È inoltre esposta integralmente la prestigiosa collezione Hercolani-Rossini, composta di 38 dipinti e un marmo, pervenuti a Gioachino in punto di morte per ripagare un suo prestito ai nobili bolognesi Hercolani. Infine il Conservatorio Rossini, in collaborazione con l’Ente Olivieri e la Fondazione Rossini, ha curato una ricca sezione documentaria che ripercorre la propria storia a partire dalla nascita, voluta dal Maestro nel 1882, fino a oggi.

La mostra di Urbino

Pelagio Palagi – Ratto delle Sabine

A Urbino nelle Sale del Castellare del Palazzo Ducale, è stata allestita la mostra “Gesamkunstwerk: Pelagio Palagi e Gioachino Rossini”, a cura di Vittorio Sgarbi e dedicata alle opere del noto pittore bolognese Pelagio Palagi: una serie di disegni, dipinti e ritratti (in gran parte inediti), provenienti dalle Collezioni della Fondazione Carisbo, dalla Fondazione Cavallini Sgarbi e da gallerie e raccolte private, opere che servono a documentare il “secolo” rossiniano tra neoclassicismo e romanticismo.

La mostra di Fano
Nella Sala Morganti del Museo Archeologico e Pinacoteca del Palazzo Malatestiano di Fano è stata collocata la mostra “Rossini, il teatro, la musica” a cura della Fondazione G. Rossini, che prende spunto dall’esibizione fanese del piccolo Gioachino per far conoscere l’innovativo teatro barocco di Giacomo Torelli e per raccontare la tematica della scrittura musicale di colui che diventerà un genio assoluto in questo campo. Questa sezione comprende una esposizione di autografi che è accompagnata dalla guida all’ascolto della musica e dalla proiezione di video in grande scala, che consentono ai visitatori di entrare in contatto con l’opera rossiniana e di comprenderne le partiture.

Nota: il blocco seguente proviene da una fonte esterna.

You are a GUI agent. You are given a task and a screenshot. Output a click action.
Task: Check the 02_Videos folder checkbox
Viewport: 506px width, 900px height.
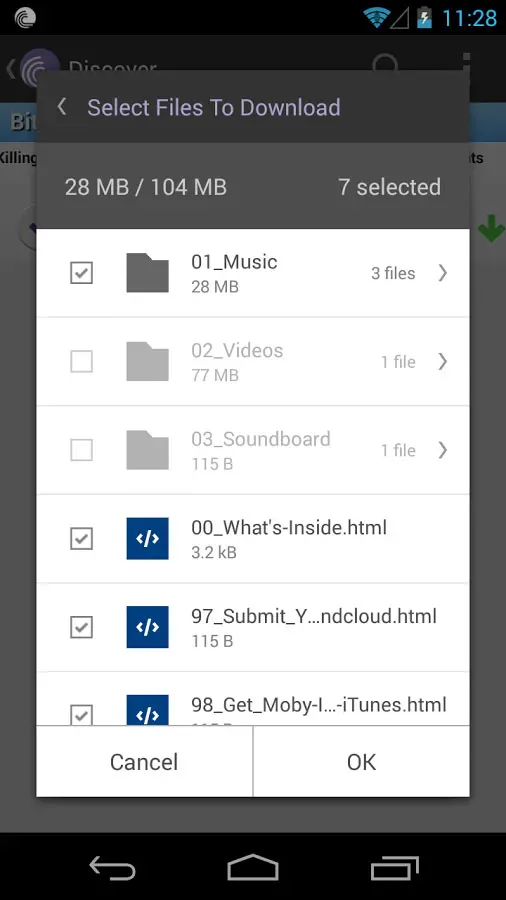coord(81,362)
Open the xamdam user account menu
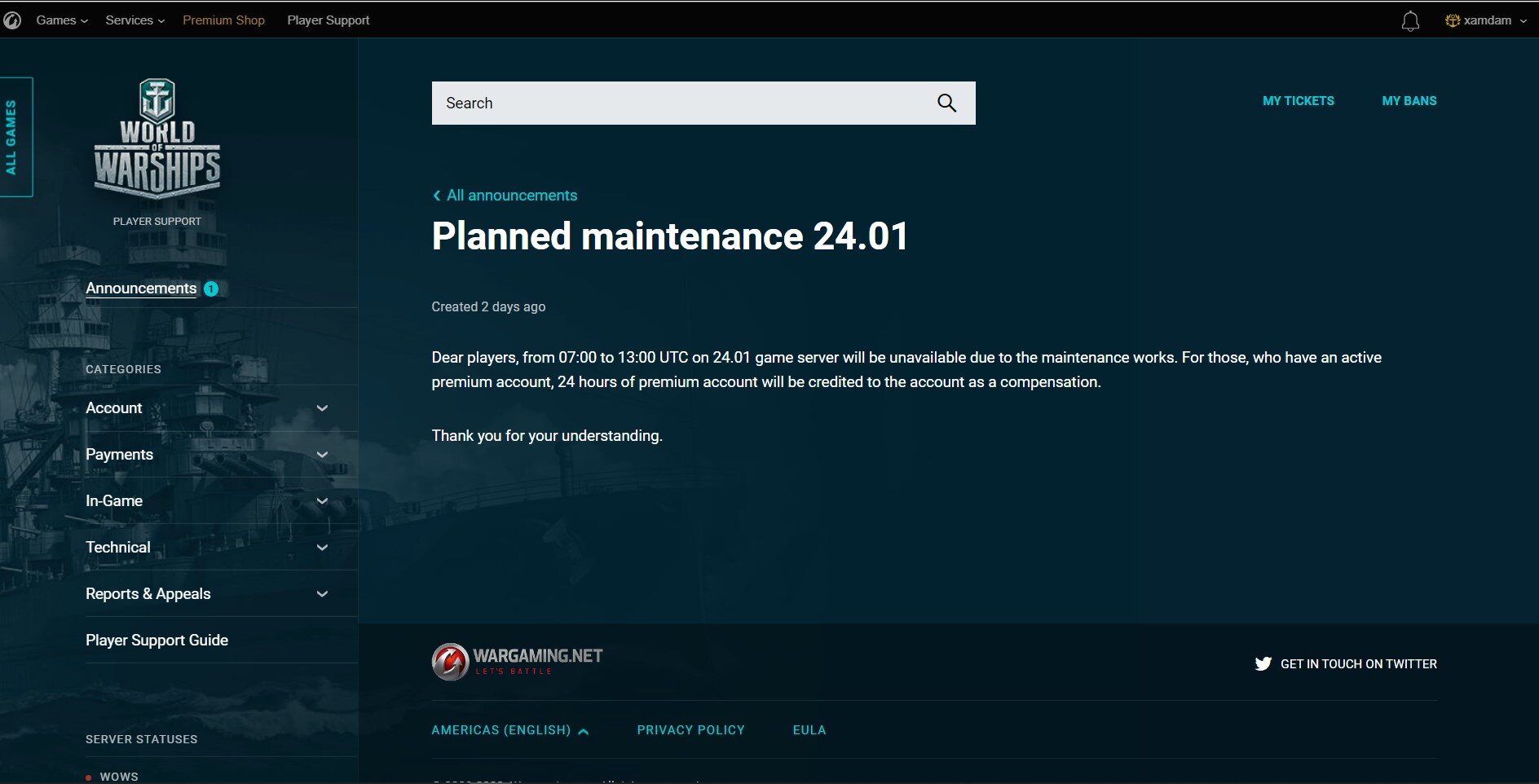This screenshot has width=1539, height=784. pyautogui.click(x=1486, y=20)
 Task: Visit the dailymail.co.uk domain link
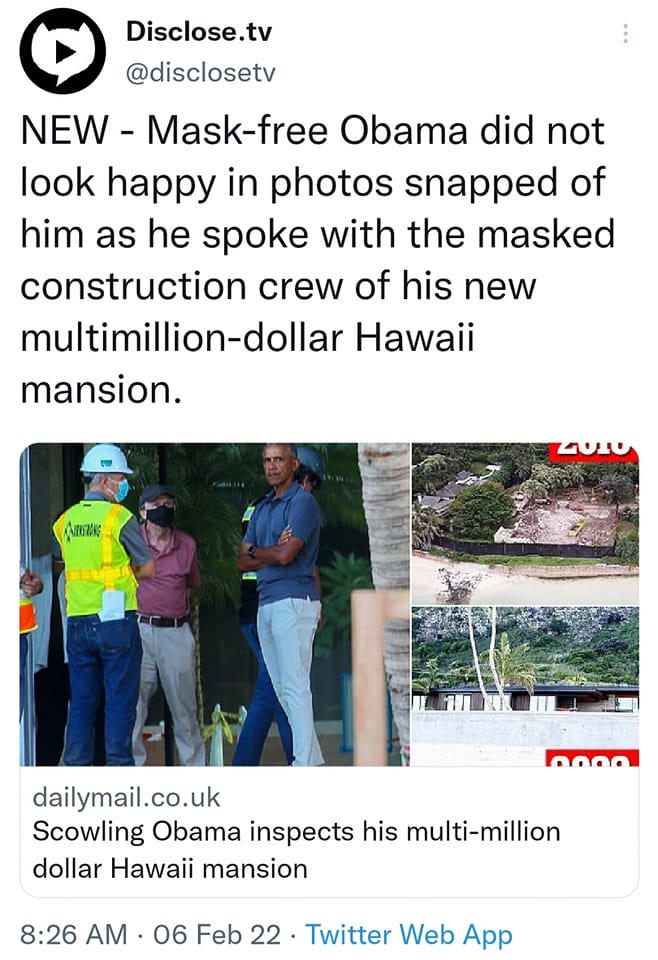(126, 797)
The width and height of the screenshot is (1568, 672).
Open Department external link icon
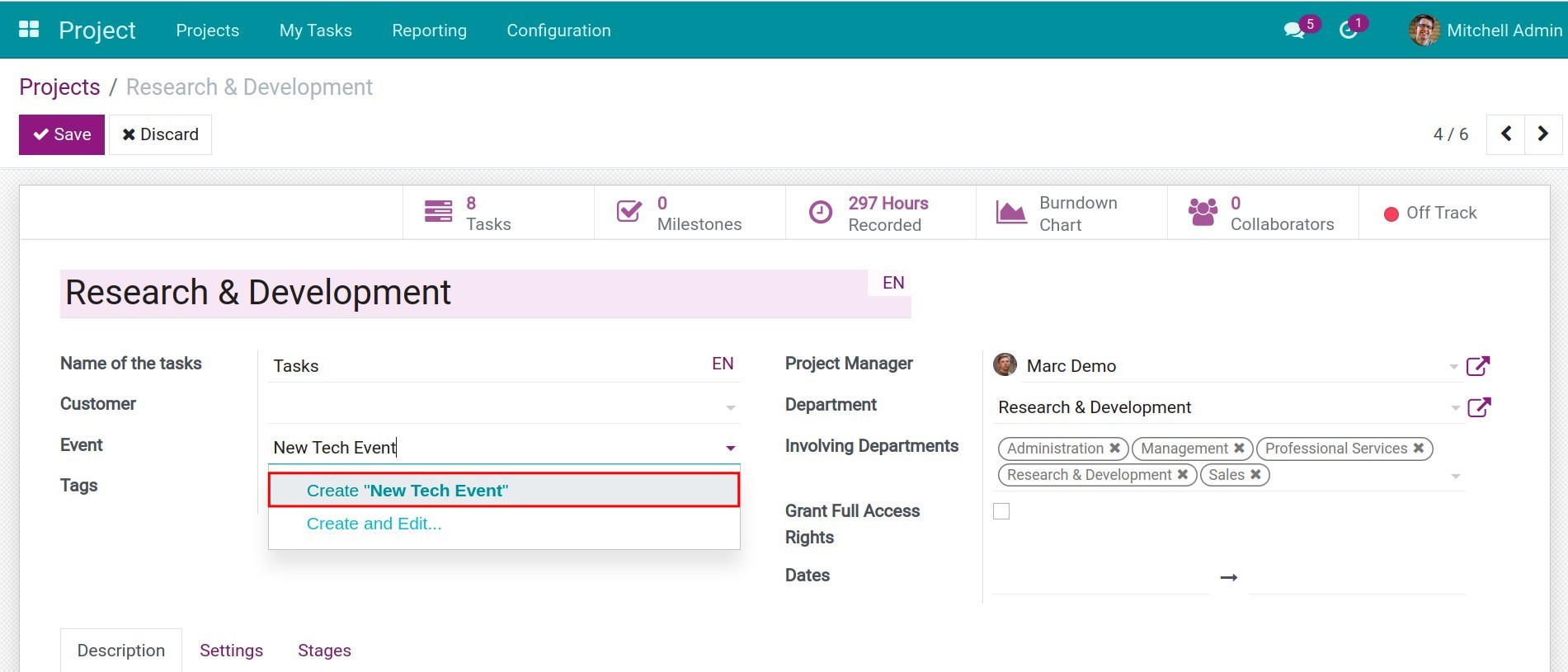[x=1478, y=407]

La mostra dei Pianoforti storici
L’identità marchigiana dell’intero progetto, nella prospettiva di supportare e valorizzare il patrimonio artistico, si estende altresì alle aree colpite dall’ultimo sisma, al fine di incentivarne la riscoperta e lo sviluppo turistico. Proprio da questo territorio marchigiano, dove opera il Museo del Pianoforte Storico e del Suono di Accademia dei Musici, provengono tredici antichi strumenti, da fine Settecento ai primi del Novecento, completamente restaurati e funzionanti, in gran parte della “Collezione Claudio Veneri”.
Questi strumenti presentano i marchi dei “Maestri” della storia del pianoforte, tra cui il Pleyel, marchio prediletto da Gioachino Rossini e, oltre ad essere esposti, essi saranno i protagonisti di speciali visite musicali e racconti-concerto in ognuna delle tre sedi. La “Mostra del pianoforte storico” è inoltre corredata da immagini video dal forte impatto emozionale, riguardanti le bellezze storiche, artistiche e paesaggistiche dei comuni marchigiani danneggiati dal terremoto.